## [Provided entries]
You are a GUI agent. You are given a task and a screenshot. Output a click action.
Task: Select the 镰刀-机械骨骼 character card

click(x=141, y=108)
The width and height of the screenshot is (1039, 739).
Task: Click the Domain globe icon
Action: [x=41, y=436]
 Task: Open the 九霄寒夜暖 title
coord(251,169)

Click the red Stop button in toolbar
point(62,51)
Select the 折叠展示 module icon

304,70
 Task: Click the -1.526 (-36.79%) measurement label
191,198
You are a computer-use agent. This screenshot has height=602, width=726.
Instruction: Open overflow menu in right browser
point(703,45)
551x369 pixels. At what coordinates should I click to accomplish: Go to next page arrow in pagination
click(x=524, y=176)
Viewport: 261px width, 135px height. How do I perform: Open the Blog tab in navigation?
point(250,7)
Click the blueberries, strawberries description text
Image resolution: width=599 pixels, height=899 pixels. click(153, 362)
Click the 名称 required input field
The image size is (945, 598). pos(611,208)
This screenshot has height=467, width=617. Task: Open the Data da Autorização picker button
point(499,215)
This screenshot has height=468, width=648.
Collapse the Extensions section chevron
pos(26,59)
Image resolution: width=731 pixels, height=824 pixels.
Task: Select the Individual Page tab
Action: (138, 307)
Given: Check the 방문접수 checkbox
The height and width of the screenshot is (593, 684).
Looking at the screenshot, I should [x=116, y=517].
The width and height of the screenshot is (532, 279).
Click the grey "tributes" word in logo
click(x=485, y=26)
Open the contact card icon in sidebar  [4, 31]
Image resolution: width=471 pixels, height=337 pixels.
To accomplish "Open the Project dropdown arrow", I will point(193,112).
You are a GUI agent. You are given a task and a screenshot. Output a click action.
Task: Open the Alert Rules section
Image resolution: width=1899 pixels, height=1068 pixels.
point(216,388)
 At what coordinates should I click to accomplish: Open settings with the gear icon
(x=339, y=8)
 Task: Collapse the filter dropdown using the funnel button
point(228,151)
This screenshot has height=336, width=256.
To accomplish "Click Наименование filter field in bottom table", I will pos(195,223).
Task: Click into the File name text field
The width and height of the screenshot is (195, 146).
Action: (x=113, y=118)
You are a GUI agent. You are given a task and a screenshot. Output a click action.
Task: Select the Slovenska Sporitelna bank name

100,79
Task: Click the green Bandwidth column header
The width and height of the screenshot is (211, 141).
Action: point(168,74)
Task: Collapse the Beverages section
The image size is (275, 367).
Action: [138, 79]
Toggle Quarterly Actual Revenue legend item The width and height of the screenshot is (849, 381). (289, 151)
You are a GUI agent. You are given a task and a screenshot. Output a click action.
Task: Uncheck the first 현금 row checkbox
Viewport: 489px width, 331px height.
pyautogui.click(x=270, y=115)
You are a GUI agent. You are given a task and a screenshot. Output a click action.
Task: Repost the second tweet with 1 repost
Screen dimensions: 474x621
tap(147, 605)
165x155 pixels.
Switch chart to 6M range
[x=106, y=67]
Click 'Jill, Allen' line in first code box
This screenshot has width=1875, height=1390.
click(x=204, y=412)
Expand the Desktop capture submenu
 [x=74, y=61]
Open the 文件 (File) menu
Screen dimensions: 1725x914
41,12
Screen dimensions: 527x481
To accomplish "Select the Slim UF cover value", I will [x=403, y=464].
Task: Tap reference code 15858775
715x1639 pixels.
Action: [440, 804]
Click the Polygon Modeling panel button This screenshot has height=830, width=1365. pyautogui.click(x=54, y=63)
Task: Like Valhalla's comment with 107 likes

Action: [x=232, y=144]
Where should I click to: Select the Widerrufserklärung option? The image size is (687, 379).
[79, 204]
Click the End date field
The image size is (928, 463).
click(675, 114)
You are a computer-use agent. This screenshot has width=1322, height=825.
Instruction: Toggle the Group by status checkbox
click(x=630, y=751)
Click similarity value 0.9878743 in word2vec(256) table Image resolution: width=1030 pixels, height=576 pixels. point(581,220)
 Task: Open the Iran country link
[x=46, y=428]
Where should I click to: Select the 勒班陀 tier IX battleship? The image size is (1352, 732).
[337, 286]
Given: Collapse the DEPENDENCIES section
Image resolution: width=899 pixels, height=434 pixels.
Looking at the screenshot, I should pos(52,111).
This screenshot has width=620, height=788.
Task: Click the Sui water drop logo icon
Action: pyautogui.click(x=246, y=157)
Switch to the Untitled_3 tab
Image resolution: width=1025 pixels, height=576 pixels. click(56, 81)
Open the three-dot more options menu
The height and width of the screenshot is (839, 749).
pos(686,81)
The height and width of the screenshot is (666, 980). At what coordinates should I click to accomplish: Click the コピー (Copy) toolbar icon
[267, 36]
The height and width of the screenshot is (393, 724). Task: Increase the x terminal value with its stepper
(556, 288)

## [Task statement]
Across all the entries above, count each line that has the word "File" in it, and give only the count.

## [Completed task]
2